I vaccini contro il cancro potrebbero essere più vicini, secondo quanto riferito da Alberto Mantovani ai microfoni di Adnkronos Salute. Il direttore scientifico dell’Irccs Istituto Clinico Humanitas di Rozzano (Milano) e professore emerito di Humanitas University ha infatti sottolineato che “il successo dei vaccini a mRna per Covid ha risvegliato e rinvigorito tutto questo mondo. Se abbiamo avuto i vaccini contro Covid, è stato anche grazie alla ricerca contro il cancro, perché i colleghi dell’università di Mainz che hanno dato origine a BioNTech, in particolare Christoph Huber che è un oncologo, stavano cercando da 20 anni di sviluppare vaccini terapeutici contro il cancro e quindi avevano tutta la tecnologia e avevano fatto la sperimentazione nell’uomo”.

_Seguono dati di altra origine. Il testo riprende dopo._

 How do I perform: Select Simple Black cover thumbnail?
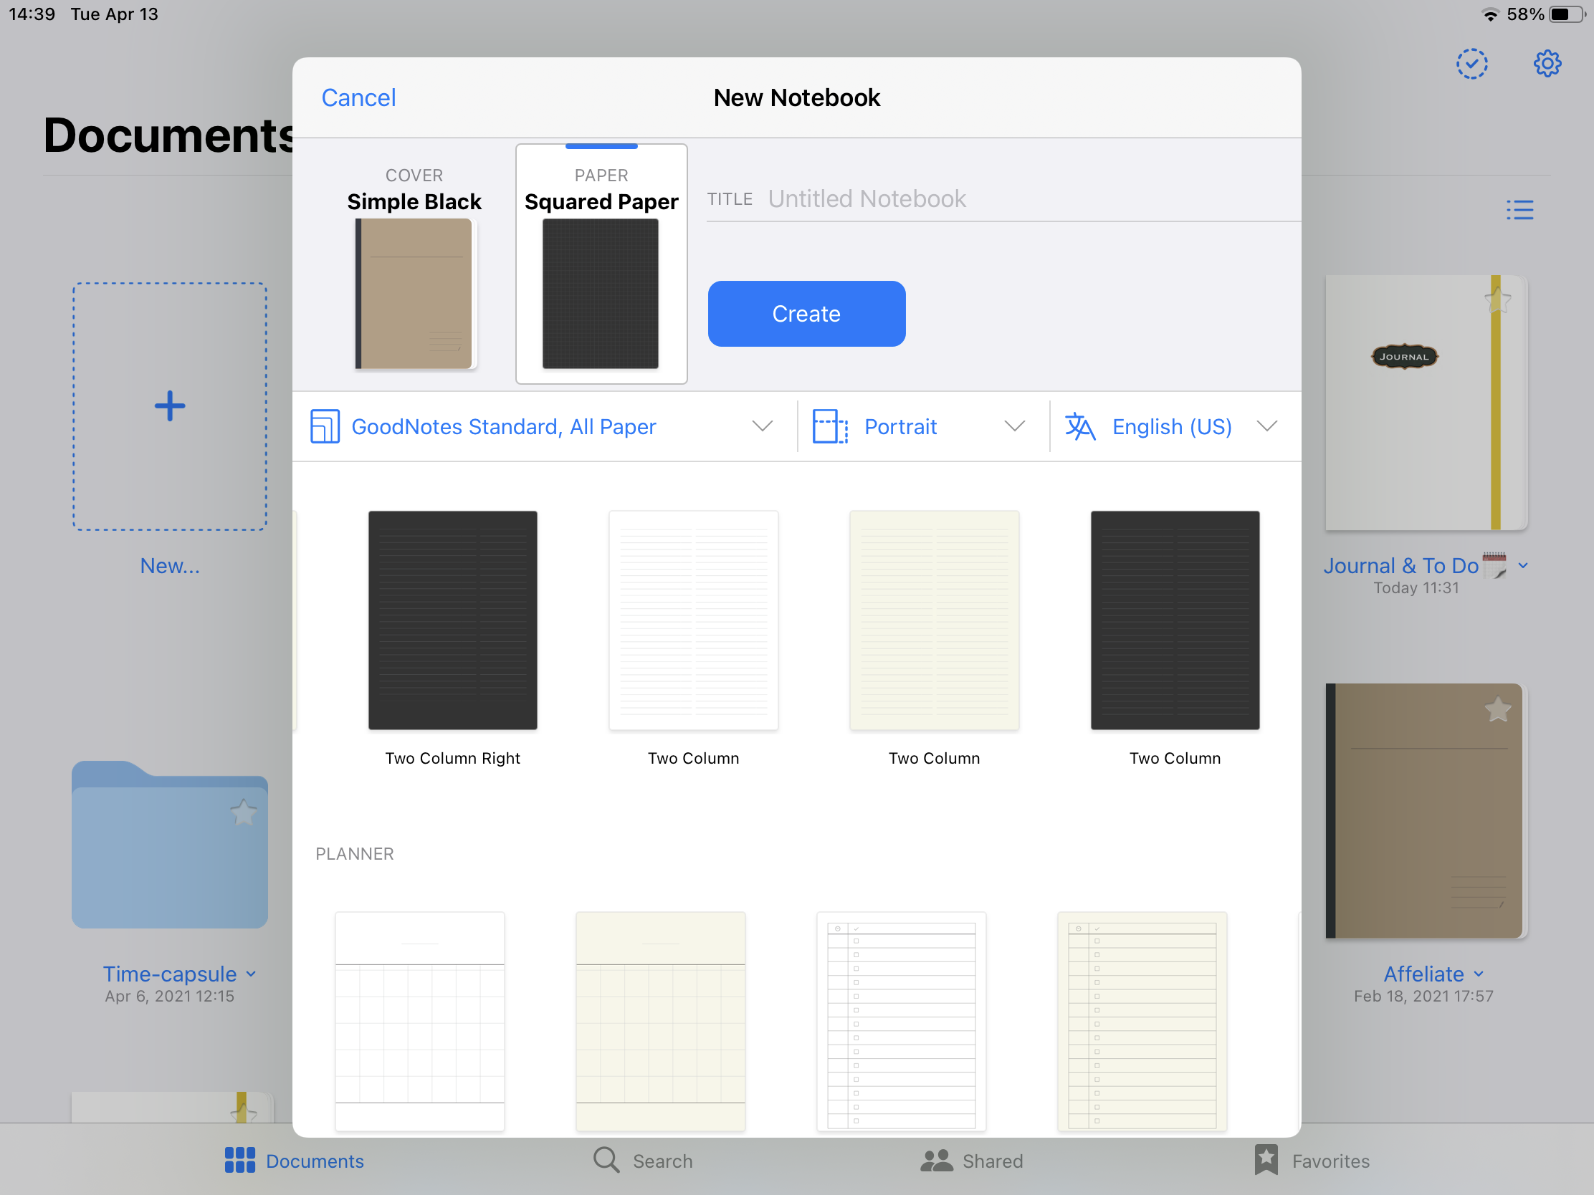tap(414, 293)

In questo modo, dunque, dal cancro si è arrivati ai vaccini preventivi contro Covid e adesso, ha aggiunto il professor Mantovani, “si torna al cancro, adattando la tecnologia e con una spinta nuova. Questo successo avuto contro Covid ha accelerato il tutto, ha messo risorse. E bisogna dire che i dati iniziali ci sono già, sono già stati resi pubblici e pubblicati su riviste molto autorevoli”.
ALBERTO MANTOVANI: “VACCINI CONTRO IL CANCRO? SI STANNO SVILUPPANDO TRE STRATEGIE”

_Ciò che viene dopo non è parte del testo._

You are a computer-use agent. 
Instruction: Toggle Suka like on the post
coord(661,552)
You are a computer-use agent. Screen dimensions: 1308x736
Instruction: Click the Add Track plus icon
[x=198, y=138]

Alberto Mantovani ad Adnkronos Salute ha chiarito che, sempre per quanto concerne i sieri anti-cancro, si stanno sviluppando tre strategie e una di esse, sempre sulla base di un vaccino a mRna, è altamente individualizzata: nel tumore del paziente si identificano, con approcci di intelligenza artificiale e informatica, i bersagli contro cui dirigere il vaccino (ma non funziona per tutti i pazienti). Una seconda strategia, ha invece spiegato Mantovani, è “quella di dire: troviamo il minimo comune denominatore fra i vari tumori dei pazienti A, B, C, D e facciamo un vaccino diretto contro questo minimo comune denominatore. Questo sarebbe molto più sostenibile di un vaccino ad personam”.
Infine, una terza strategia, ha riferito Alberto Mantovani, consiste nel “combinare un vaccino a mRna con una terapia cellulare, cioè linfociti T diretti contro un bersaglio. Questa è una strategia un po’ più sofisticata e difficile. Per tutte e tre ci sono dei dati di sperimentazione clinica iniziale incoraggianti”.